[Supplied data start]

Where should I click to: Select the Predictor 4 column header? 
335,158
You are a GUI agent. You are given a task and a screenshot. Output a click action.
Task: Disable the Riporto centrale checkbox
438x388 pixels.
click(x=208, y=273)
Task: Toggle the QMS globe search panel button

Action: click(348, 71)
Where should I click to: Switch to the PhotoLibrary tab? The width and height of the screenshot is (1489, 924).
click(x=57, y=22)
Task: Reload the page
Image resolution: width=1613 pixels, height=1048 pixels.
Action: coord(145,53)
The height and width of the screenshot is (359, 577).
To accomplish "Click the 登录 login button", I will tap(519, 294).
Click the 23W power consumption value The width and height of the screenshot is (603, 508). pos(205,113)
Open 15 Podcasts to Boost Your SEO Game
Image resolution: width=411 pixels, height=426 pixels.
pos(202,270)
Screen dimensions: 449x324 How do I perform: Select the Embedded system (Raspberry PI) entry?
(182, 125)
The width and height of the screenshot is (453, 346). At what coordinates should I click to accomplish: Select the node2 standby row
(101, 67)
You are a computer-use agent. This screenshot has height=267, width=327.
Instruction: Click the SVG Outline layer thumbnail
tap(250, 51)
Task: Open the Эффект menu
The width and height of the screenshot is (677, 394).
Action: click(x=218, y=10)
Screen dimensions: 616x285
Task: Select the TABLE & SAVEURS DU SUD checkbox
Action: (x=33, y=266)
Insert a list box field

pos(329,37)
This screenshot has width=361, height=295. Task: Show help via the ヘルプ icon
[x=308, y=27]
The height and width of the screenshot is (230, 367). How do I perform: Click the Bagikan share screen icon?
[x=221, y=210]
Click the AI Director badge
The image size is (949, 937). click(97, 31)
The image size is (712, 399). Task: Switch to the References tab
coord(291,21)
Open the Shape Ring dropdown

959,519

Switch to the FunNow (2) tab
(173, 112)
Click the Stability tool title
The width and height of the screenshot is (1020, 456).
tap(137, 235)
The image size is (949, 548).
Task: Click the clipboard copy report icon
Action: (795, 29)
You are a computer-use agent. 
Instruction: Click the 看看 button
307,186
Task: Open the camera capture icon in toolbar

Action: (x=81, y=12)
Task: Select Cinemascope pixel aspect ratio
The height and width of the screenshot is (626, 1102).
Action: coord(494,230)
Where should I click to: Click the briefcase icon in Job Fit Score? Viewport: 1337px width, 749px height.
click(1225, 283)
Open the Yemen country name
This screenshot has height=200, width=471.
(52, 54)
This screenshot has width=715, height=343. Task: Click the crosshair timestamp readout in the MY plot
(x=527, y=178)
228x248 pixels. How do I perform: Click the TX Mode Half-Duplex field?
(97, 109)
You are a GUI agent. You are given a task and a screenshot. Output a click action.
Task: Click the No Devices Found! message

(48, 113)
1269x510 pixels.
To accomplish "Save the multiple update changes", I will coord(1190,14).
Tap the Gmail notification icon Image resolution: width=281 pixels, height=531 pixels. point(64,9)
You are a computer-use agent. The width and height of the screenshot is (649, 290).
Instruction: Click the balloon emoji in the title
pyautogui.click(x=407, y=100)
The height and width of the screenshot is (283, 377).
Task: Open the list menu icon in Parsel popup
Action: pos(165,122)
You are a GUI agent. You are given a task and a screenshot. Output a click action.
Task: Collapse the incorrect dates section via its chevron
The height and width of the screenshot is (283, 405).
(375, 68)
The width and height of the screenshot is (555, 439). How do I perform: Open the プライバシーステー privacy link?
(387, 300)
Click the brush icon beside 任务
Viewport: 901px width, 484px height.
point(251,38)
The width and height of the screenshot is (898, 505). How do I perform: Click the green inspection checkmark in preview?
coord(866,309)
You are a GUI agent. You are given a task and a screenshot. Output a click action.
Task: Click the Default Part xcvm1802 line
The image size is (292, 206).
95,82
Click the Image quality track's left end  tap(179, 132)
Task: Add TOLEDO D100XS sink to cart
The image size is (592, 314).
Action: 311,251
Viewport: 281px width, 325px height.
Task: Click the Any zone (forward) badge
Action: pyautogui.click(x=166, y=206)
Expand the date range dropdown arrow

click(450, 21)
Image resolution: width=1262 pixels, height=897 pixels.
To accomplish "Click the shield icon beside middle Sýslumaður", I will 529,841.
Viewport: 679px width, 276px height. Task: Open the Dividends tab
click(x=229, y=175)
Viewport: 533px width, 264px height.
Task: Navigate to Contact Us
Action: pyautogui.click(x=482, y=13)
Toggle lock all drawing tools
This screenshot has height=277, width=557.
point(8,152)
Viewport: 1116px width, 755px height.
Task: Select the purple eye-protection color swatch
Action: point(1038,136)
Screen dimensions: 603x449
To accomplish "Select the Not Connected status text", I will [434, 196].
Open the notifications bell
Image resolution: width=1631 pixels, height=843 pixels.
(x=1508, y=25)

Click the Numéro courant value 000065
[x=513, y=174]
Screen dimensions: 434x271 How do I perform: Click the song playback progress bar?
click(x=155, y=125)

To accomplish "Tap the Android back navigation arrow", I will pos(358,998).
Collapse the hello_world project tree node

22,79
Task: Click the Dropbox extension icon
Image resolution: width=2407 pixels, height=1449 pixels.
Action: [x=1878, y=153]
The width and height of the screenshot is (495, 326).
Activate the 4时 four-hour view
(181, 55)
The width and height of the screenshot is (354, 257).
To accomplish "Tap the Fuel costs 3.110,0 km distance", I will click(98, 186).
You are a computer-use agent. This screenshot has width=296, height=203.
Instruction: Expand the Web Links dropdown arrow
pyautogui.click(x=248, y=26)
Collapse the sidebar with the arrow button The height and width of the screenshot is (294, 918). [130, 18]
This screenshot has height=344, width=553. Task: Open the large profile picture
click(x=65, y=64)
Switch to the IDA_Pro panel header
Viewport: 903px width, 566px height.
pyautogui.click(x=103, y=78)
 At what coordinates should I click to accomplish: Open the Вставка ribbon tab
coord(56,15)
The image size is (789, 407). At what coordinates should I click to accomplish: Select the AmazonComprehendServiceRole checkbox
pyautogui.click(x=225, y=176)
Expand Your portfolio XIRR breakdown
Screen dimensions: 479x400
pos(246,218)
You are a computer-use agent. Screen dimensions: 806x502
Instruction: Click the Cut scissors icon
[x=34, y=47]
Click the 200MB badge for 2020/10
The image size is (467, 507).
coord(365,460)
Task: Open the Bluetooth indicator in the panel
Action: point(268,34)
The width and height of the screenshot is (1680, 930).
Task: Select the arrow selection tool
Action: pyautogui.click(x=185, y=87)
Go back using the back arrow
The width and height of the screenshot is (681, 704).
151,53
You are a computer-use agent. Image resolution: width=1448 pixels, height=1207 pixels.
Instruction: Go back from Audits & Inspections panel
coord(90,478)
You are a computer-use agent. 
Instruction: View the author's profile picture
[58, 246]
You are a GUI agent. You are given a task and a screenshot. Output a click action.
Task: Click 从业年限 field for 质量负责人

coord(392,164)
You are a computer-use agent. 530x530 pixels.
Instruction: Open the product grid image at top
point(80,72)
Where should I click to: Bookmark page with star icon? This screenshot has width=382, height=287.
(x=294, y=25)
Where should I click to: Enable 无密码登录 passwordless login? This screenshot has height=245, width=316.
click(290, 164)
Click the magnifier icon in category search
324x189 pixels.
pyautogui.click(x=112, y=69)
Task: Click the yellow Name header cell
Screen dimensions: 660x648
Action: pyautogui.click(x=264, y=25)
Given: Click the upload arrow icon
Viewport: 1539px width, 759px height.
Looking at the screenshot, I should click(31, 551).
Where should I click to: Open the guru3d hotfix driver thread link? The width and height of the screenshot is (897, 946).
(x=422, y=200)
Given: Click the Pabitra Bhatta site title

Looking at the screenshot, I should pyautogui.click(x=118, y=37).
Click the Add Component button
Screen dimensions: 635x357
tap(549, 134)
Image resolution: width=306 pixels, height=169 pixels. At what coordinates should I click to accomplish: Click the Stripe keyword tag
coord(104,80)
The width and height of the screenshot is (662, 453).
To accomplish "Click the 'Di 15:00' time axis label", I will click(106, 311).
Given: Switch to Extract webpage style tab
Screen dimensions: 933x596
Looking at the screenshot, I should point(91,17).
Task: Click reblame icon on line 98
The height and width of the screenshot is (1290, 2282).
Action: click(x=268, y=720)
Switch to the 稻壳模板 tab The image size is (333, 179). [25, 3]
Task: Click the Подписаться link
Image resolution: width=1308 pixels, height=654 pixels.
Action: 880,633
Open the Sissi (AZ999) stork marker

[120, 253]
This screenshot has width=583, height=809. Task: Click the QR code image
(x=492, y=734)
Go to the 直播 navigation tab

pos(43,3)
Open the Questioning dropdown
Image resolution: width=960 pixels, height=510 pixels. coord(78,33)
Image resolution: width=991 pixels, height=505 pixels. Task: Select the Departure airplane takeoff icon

[Supplied data end]

Stated task — List every line in the rows above that contains the string "resolution". Case counts.

Written solution —
Image resolution: width=1613 pixels, height=1048 pixels.
Image resolution: width=411 pixels, height=426 pixels.
Tap the Gmail notification icon Image resolution: width=281 pixels, height=531 pixels. point(64,9)
Image resolution: width=1262 pixels, height=897 pixels.
Image resolution: width=1631 pixels, height=843 pixels.
Image resolution: width=2407 pixels, height=1449 pixels.
You are a computer-use agent. Image resolution: width=1448 pixels, height=1207 pixels.
Image resolution: width=306 pixels, height=169 pixels. At what coordinates should I click to accomplish: Click the Stripe keyword tag
Image resolution: width=1308 pixels, height=654 pixels.
Image resolution: width=960 pixels, height=510 pixels. coord(78,33)
Image resolution: width=991 pixels, height=505 pixels. Task: Select the Departure airplane takeoff icon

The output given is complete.